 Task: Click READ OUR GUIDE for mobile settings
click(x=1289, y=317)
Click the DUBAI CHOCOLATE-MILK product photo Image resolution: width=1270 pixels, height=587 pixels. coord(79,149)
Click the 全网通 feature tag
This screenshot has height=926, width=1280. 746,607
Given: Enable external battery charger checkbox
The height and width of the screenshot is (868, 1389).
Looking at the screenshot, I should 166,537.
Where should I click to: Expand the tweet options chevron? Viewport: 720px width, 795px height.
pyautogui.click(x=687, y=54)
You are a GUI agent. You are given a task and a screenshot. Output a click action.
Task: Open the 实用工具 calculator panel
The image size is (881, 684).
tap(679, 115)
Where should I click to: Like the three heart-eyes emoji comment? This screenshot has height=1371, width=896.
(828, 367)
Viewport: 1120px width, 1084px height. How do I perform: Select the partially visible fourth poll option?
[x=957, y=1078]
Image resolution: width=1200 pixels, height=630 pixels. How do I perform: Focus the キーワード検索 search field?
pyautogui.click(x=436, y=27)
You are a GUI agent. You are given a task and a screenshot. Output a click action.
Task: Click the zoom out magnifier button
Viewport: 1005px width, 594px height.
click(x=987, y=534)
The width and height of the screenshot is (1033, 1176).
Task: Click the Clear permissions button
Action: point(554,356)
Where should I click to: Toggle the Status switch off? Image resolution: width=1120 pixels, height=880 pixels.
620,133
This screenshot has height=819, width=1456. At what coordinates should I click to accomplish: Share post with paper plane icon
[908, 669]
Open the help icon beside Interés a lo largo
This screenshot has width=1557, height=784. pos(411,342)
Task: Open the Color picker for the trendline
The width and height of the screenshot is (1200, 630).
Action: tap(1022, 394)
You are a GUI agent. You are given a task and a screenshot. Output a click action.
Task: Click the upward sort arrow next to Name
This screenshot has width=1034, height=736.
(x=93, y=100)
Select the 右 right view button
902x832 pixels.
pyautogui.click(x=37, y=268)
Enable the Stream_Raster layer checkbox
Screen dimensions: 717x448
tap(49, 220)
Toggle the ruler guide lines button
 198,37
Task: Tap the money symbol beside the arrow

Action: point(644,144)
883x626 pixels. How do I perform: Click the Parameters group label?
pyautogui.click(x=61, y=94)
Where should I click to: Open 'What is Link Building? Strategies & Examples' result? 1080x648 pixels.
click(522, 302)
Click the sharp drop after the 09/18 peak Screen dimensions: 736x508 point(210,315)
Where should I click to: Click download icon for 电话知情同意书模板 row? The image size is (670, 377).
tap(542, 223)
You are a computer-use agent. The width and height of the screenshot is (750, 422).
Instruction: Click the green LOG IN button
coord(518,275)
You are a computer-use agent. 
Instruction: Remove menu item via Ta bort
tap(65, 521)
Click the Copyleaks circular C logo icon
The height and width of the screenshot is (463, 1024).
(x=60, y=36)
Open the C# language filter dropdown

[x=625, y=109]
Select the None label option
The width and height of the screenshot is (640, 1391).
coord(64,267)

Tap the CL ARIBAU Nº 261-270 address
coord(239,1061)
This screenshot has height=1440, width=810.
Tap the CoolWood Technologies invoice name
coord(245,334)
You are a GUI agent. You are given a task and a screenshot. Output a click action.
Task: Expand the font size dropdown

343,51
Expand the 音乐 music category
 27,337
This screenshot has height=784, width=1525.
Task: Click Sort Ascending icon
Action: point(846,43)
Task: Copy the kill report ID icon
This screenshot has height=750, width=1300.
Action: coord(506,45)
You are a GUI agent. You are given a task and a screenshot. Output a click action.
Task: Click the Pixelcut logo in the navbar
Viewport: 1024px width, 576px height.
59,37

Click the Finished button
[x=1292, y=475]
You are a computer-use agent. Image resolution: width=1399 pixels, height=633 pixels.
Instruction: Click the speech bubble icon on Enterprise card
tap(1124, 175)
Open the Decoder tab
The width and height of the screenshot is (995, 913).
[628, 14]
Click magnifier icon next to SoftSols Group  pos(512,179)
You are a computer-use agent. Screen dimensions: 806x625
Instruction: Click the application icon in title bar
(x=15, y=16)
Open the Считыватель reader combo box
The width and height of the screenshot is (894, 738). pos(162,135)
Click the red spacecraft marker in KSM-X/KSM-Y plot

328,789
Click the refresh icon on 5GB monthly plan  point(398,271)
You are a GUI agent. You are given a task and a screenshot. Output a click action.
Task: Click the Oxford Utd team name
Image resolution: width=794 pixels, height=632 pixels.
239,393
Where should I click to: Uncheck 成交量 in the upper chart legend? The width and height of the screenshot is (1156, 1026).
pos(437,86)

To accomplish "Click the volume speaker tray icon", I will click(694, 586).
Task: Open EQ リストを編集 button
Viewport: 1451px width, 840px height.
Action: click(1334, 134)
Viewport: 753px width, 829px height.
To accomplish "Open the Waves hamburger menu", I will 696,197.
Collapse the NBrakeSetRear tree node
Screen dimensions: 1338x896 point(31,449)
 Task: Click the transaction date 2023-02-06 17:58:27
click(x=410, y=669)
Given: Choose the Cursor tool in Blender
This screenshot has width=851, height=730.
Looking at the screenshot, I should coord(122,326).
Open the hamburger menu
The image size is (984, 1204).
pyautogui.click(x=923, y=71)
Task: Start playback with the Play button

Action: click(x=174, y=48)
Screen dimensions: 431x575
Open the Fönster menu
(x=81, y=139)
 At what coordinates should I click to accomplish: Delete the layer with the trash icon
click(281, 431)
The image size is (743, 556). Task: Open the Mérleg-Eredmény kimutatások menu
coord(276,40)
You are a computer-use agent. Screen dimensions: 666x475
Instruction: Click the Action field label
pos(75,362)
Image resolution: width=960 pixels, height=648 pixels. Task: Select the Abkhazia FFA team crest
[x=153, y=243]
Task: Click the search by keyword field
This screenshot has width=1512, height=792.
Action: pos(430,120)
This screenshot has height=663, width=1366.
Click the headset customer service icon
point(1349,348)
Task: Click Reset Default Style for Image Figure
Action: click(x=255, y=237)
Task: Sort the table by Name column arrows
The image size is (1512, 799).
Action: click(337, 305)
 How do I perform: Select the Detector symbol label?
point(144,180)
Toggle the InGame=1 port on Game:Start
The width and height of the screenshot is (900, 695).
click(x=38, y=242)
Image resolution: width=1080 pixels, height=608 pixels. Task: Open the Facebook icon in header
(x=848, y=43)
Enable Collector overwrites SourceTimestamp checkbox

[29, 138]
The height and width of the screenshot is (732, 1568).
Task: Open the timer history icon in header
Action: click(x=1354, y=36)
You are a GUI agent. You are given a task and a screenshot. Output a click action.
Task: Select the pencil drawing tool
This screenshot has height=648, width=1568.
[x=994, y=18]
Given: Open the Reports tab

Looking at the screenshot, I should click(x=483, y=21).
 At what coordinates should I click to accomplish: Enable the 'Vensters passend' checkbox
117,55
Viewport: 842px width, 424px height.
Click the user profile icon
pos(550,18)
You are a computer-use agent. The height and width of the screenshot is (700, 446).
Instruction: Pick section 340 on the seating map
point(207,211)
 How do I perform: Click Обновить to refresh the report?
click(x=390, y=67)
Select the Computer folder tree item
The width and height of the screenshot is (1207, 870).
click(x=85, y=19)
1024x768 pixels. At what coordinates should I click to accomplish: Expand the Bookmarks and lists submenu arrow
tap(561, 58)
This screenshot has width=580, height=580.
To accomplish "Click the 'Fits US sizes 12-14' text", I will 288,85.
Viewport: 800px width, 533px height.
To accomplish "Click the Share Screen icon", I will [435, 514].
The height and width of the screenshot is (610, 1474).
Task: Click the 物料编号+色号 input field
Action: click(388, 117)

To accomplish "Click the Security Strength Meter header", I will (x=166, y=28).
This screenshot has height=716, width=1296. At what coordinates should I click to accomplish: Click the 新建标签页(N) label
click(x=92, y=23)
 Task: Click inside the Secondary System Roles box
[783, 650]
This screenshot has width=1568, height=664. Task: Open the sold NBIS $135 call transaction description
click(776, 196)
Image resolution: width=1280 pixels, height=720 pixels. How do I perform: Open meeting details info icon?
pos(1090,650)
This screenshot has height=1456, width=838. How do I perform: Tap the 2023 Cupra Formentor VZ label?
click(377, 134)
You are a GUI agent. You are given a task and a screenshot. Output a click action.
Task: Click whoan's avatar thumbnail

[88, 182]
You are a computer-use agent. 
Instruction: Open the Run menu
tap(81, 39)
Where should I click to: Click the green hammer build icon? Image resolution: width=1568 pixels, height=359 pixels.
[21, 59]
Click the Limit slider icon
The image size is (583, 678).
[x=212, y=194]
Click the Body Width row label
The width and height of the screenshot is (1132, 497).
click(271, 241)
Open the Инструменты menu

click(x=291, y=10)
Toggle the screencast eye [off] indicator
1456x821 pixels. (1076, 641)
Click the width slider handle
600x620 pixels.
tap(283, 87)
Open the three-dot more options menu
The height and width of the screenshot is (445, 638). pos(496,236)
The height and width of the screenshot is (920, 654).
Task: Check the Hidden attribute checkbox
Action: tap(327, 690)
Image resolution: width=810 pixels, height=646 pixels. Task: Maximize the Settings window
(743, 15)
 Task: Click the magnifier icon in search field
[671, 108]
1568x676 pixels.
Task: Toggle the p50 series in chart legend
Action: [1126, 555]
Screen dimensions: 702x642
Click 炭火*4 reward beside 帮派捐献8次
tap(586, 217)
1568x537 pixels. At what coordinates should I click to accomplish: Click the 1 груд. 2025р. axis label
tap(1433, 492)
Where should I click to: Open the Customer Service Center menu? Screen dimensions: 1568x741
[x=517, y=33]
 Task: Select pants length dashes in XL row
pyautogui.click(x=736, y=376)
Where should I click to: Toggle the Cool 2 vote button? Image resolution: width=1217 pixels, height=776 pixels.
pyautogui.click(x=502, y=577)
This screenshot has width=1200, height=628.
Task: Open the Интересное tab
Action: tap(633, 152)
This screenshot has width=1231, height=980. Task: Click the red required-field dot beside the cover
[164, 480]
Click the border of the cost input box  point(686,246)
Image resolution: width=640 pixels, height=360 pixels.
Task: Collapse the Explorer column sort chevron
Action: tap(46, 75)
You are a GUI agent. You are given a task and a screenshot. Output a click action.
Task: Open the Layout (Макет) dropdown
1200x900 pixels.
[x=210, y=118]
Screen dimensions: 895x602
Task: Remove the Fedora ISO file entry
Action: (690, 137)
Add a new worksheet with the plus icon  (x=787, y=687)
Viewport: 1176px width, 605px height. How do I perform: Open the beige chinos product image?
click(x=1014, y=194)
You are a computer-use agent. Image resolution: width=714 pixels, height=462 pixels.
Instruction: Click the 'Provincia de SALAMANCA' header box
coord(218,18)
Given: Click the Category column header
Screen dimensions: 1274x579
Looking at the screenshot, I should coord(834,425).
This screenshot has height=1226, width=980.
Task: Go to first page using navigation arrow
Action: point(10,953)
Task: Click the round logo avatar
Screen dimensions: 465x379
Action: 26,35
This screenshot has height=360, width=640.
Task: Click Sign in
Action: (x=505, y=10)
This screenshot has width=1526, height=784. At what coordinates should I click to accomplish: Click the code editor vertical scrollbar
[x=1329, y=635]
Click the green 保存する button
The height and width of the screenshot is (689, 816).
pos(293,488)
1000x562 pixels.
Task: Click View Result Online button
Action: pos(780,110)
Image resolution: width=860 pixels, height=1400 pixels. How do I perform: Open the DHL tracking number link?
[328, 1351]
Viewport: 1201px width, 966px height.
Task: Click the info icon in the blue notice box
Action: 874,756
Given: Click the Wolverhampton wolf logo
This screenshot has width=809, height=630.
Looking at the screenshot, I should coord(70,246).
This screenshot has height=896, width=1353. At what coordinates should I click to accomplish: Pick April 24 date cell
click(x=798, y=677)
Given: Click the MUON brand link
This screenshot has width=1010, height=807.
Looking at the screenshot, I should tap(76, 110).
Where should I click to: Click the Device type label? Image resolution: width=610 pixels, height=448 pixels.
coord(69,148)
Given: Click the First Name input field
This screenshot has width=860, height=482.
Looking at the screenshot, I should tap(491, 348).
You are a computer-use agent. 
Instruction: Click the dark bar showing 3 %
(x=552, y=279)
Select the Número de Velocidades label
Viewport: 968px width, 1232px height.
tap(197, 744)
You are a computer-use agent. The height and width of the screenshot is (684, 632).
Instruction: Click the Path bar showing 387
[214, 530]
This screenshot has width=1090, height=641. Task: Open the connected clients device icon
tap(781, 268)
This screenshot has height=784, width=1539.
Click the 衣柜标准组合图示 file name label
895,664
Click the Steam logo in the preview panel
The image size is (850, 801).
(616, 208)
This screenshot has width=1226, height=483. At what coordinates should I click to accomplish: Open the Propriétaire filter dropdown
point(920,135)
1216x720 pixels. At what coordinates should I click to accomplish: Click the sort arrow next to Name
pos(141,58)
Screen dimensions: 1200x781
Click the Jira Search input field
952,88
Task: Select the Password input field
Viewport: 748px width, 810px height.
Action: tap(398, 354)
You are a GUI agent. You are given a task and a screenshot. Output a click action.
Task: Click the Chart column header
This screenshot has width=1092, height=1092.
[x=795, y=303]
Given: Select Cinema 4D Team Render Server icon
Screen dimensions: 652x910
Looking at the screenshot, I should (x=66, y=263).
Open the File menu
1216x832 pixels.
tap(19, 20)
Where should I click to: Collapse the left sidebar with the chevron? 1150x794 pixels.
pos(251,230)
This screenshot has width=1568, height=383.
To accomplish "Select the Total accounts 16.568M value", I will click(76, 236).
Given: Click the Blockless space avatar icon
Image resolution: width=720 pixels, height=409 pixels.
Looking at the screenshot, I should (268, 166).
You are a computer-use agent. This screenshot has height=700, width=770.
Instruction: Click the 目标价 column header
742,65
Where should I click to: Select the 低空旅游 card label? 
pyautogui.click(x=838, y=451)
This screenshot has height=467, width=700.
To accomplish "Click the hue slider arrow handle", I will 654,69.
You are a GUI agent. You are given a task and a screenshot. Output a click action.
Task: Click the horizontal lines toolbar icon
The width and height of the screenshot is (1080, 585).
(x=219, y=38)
_____
* [PROBLEM DESCRIPTION] From the entries, give the number of lines where the string "handle" is found, and nothing else.

* [RESULT] 2